Thibault Vermot : Colorado train
Colorado train de Thibault Vermot 4,5/5 (22-08-2017)
Colorado train (362 pages) est sorti le 6 septembre 2017 dans la collection Exprim' des Editions Sarbacane.
L’histoire (éditeur) :
Durango, 1949
La poussière rouge. Les sombres rocheuses. L'Amérique profonde, tout juste sortie de la Deuxième Guerre mondiale.
C'est dans ce monde-là que grandissent Michael et ses copains: le gros Donnie, les inséparables Durham et George, Suzy la sauvage.
Ensemble, ils partagent les jeux de l'enfance, les rêves, l'aventure des longs étés brûlants...
Jusqu'au jour où un gosse de la ville disparaît. Avant d'être retrouvé, quelques jours plus tard... à moitié dévoré.
Aussitôt, la bande décide d'enquêter.
Mais dans l'ombre, le tueur- la chose? - les regarde s'agiter.
Et bientôt, les prend en chasse...
Mon avis :
Colorado train, c’est des gamins qui s’amusent à se faire peur avec des histoire de Wendigo, qui jouent au D-Ball (variante très personnelle du Base-Ball), qui font des expéditions nocturnes à vélo, qui espionnent aux jumelles la jolie voisine… Des gamins inventifs et soudés.

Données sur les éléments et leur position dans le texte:
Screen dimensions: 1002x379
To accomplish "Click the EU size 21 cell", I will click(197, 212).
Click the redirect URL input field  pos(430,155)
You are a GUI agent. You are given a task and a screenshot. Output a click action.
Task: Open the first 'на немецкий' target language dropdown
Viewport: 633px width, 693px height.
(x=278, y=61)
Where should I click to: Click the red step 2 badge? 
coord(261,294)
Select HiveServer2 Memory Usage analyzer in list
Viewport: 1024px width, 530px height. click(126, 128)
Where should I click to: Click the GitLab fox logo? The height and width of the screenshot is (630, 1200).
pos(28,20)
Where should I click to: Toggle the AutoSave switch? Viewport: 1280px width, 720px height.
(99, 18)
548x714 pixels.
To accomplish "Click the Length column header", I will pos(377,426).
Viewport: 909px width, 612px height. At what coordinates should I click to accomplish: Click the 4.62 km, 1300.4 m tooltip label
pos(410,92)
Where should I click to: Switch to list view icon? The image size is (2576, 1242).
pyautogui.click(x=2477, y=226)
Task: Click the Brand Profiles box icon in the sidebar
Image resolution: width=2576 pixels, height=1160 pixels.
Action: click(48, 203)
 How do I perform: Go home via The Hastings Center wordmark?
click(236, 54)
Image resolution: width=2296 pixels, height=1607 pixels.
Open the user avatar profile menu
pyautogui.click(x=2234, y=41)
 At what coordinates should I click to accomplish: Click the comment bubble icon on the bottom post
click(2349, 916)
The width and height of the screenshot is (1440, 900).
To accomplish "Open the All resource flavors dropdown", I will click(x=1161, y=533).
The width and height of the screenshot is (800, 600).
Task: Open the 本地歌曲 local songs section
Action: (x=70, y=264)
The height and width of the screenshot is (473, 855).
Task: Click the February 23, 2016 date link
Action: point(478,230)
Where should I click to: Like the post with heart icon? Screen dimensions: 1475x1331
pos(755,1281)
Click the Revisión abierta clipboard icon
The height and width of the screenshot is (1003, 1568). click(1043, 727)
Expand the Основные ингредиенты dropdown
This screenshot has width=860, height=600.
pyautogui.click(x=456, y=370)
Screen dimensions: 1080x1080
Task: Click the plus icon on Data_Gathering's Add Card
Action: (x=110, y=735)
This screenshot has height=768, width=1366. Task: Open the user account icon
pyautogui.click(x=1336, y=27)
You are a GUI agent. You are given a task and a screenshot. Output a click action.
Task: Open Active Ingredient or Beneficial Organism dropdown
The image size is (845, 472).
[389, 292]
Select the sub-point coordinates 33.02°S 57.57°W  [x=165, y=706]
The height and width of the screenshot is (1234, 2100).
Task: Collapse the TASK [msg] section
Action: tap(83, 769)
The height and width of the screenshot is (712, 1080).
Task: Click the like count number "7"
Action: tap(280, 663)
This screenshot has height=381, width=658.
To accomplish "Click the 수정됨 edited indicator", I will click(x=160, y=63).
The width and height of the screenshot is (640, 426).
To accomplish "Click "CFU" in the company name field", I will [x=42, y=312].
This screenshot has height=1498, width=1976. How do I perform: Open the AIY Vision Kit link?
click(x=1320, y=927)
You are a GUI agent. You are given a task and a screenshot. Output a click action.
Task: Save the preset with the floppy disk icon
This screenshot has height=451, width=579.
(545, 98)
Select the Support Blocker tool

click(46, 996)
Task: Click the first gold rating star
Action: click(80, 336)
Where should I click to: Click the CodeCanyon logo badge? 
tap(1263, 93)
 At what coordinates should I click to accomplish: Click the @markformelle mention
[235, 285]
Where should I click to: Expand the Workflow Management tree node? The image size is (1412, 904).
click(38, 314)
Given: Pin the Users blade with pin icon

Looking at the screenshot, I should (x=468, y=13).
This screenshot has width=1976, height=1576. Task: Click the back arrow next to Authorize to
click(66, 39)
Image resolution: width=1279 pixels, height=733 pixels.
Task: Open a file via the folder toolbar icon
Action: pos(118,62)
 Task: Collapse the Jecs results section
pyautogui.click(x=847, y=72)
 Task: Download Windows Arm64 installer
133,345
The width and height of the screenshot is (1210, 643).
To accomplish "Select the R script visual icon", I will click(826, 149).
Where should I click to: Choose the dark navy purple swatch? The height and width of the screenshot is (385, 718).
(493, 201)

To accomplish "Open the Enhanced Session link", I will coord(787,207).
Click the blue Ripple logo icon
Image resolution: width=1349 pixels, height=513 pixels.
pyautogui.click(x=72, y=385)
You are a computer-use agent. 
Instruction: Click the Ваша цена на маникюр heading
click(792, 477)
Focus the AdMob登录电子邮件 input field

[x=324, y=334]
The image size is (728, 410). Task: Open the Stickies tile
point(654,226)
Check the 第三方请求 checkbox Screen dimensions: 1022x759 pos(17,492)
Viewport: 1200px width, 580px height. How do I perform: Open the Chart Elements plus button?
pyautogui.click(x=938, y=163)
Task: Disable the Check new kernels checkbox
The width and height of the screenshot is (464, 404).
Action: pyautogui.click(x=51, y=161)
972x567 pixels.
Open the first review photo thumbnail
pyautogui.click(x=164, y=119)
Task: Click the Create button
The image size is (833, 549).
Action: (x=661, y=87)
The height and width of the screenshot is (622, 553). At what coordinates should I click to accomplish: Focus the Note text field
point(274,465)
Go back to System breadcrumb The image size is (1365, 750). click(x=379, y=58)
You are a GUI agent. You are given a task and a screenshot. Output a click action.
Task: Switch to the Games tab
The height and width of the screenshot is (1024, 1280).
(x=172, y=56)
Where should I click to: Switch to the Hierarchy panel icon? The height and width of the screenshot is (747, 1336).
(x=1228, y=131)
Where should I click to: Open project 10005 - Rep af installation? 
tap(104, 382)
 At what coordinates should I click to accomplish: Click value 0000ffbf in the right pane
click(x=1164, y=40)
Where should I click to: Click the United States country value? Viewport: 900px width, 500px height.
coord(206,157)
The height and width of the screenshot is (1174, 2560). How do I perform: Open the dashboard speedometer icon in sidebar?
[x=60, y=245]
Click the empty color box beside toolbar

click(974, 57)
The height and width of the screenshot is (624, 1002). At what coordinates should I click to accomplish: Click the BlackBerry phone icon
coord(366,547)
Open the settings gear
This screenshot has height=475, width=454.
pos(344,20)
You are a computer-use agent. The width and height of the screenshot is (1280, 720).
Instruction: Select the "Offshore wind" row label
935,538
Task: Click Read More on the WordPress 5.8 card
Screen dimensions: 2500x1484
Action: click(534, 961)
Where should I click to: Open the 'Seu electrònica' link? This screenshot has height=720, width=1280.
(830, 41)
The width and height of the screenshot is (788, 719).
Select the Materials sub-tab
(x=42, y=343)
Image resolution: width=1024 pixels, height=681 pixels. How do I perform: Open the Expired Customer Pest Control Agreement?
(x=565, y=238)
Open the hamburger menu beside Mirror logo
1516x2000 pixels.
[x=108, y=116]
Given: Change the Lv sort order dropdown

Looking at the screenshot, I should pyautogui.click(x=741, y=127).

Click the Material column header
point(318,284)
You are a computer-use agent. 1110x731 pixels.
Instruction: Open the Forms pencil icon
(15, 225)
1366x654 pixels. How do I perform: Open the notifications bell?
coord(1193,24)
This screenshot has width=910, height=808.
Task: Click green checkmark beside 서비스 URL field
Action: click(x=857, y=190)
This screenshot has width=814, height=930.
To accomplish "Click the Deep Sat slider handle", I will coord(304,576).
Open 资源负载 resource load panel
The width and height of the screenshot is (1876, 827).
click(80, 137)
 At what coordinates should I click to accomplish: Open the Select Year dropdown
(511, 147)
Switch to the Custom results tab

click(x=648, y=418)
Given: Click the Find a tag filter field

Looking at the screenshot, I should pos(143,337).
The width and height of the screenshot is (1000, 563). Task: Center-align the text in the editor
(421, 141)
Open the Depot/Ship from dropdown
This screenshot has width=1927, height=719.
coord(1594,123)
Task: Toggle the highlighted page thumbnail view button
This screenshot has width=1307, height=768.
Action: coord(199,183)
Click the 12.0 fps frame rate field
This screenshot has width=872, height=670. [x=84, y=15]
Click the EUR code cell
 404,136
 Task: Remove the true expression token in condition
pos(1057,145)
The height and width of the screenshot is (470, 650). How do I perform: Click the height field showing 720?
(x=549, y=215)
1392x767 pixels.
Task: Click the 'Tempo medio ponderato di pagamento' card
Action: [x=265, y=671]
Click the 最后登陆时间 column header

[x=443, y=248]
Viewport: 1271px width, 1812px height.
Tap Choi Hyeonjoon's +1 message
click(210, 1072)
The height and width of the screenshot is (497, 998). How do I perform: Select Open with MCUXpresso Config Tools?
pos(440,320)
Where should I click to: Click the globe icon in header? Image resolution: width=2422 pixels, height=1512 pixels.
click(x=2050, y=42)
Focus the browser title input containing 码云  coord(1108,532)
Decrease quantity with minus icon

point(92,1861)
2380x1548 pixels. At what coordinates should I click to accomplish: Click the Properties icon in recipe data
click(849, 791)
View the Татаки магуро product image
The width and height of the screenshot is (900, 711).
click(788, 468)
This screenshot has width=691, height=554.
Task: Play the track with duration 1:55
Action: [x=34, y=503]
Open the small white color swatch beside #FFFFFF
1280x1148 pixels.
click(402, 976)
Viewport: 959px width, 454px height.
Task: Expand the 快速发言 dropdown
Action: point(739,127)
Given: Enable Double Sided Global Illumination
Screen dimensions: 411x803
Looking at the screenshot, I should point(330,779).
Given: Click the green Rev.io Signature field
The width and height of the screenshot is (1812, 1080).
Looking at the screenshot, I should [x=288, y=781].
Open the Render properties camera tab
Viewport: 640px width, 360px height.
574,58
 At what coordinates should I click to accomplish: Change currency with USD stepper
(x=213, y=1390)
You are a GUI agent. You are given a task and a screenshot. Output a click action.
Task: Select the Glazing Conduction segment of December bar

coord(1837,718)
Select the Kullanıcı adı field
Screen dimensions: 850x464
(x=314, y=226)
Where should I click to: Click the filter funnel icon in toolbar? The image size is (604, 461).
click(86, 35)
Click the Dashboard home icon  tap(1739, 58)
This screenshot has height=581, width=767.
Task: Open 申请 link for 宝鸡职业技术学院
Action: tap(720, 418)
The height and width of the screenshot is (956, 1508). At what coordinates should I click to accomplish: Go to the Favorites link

#### Travail à faire
A. Modifie le passage du texte sur Colorado train qui commence à «Colorado train (362» et se termine à «Suzy la sauvage.» en y remplaçant «Durango» par «Denver».
B. Réponds à ces questions sur le texte consacré à Colorado train :
(i) Combien de pages compte le livre ?
(ii) Dans quelle collection est-il paru ?
(iii) Quel jeu est présenté comme une variante du base-ball ?
C. Dans le texte sur Colorado train, relève tous les copains de Michael qui sont nommés.

#### Réponses par tâche
A.
Colorado train (362 pages) est sorti le 6 septembre 2017 dans la collection Exprim' des Editions Sarbacane.
L’histoire (éditeur) :
Denver, 1949
La poussière rouge. Les sombres rocheuses. L'Amérique profonde, tout juste sortie de la Deuxième Guerre mondiale.
C'est dans ce monde-là que grandissent Michael et ses copains: le gros Donnie, les inséparables Durham et George, Suzy la sauvage.

B.
(i) 362 pages.
(ii) Dans la collection Exprim' des Editions Sarbacane.
(iii) Le D-Ball.

C. Donnie, Durham, George, Suzy